The 128×4 Tiled Layout for Block Scaling Factors

When you pass MXFP8 or NVFP4 tensors as inputs to cuDNN operations on Blackwell, the accompanying block scaling factors must be stored in a specific tiled memory layout. This post explains what that layout is, why it exists, and how to work with it.

Background: MX Block Scaling

MX (Microscaling) is an industry specification established by AMD, Arm, Intel, Meta, Microsoft, NVIDIA, and Qualcomm to standardize low-precision block-scaled data types.
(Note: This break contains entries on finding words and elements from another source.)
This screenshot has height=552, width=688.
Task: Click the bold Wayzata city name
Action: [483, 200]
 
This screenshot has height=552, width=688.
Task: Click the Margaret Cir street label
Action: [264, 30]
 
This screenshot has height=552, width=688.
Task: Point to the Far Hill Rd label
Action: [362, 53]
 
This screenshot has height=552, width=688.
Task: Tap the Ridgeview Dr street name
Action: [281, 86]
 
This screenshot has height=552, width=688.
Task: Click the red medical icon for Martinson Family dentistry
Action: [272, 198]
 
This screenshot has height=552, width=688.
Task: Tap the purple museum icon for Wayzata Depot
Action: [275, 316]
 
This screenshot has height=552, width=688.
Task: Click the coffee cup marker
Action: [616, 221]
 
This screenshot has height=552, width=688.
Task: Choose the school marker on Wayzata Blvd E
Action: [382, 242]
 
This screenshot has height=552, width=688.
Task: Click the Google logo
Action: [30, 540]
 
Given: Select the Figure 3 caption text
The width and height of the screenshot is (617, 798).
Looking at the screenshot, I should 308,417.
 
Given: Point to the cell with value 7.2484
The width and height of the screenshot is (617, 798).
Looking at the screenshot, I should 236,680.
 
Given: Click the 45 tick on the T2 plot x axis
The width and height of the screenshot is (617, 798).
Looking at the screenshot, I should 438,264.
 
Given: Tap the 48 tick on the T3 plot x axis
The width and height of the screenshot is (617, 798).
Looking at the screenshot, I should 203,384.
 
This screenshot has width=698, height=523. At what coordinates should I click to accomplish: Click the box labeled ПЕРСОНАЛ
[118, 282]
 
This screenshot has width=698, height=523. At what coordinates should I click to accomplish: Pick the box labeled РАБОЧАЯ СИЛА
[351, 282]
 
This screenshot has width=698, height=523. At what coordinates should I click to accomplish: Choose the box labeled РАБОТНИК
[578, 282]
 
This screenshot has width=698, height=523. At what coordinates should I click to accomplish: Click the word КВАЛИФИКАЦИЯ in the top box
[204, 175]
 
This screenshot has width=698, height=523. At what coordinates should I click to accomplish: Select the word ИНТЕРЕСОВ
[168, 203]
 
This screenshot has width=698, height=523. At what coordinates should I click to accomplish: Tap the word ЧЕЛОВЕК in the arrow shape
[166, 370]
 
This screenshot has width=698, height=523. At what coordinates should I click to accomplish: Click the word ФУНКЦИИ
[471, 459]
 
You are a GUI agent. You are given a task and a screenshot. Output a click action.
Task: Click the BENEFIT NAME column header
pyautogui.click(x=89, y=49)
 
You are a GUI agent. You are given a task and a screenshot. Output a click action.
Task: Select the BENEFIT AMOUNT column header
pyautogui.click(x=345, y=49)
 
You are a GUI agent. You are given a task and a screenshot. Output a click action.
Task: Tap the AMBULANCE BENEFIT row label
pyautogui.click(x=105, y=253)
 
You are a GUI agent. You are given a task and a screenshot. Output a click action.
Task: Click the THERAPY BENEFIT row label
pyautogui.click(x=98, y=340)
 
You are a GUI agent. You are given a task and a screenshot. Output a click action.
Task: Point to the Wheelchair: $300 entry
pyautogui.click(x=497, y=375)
The core idea: a tensor is divided into fixed-size blocks, and each block shares a single scale factor. The higher-precision reconstruction is simply element × scale.

Format	Element type	Element bits	Block size	Scale type	Scale bits
MXFP8	E5M2 / E4M3	8	32	E8M0	8
MXFP6	E3M2 / E2M3	6	32	E8M0	8
MXFP4	E2M1	4	32	E8M0	8
MXINT8	INT8	8	32	E8M0	8

ExMy denotes x exponent bits and y mantissa bits. E8M0 is special — it has no sign bit and represents pure powers of 2.

NVFP4 is an inference-oriented format that uses double quantization: MX-style block scaling plus a per-tensor FP32 scale.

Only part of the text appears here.